The place I went with, I picked because they were highly recommended and can handle that time window, but also: they have a reasonable price, but also a 10% discount if you pay in cash, which I am happy to do. :D (NTS: I ordered a mattress bag from them, so I don't need to buy one independently.)
I also booked a second pick up of book boxes for this coming Saturday.
Not sure if I mentioned; tn3270 and I have been taking carloads of stuff over, to drain the swamp. Stuff that can be put away in the kitchen and closets, so it's not in the way of rug deployment or the movers.
(Huh, while I was writing this, the old landlord called.
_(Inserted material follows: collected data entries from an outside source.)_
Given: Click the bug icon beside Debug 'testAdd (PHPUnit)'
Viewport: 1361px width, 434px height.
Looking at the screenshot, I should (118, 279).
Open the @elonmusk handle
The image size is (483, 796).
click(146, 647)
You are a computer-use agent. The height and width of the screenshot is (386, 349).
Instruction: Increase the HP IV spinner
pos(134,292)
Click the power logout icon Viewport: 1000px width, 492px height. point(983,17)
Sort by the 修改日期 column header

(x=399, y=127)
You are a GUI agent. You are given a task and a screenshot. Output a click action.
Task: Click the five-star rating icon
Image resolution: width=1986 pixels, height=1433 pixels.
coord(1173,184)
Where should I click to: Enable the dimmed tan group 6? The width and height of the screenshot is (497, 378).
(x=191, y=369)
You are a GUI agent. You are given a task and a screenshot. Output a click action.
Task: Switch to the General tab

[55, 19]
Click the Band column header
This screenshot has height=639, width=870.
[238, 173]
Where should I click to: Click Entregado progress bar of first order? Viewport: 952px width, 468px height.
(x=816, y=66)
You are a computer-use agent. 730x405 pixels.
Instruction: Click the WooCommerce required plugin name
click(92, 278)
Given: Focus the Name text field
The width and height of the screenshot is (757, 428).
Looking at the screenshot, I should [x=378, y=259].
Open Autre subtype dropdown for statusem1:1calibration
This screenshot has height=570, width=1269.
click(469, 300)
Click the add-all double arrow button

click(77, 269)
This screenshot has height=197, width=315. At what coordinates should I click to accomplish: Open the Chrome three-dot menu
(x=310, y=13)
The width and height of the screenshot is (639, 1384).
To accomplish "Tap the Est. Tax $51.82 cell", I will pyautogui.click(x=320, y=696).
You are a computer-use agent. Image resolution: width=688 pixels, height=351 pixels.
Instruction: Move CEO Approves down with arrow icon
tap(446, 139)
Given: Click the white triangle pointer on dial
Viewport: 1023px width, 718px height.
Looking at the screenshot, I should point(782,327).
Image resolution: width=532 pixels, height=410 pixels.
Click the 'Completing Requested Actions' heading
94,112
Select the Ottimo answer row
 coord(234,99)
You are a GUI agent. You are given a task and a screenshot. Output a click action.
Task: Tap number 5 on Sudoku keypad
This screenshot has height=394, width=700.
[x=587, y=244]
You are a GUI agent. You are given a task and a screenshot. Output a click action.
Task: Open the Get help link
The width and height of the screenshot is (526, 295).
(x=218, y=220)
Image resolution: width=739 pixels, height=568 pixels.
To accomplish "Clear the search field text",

I didn't pick up. He doesn't seem to have left a vmail.)
I am more exhausted than I need to be, because I slept terribly, because bad vibrations last night. So that's validating, in case I needed further reminder of why I'm leaving.
Also, I got an email from the property manager that the heating person was coming to check out my bathroom radiator later this morning. This is great, yay repairs, however I delicately let him I know am generally asleep 4am to noon, and that emailing me at 9am about coming by at 11am isn't going to work.
Last night, the toilet at the new place malfunctioned. I discovered that the handle rod had been being attached to the connector thingy on the flap by a – get this – safety pin. An old, rusty safety pin which had finally bent out of shape and let go. I replaced it with a mini ziptie, which will presumably survive the heat death of the universe, and it's fine now. Let the propmgr know though.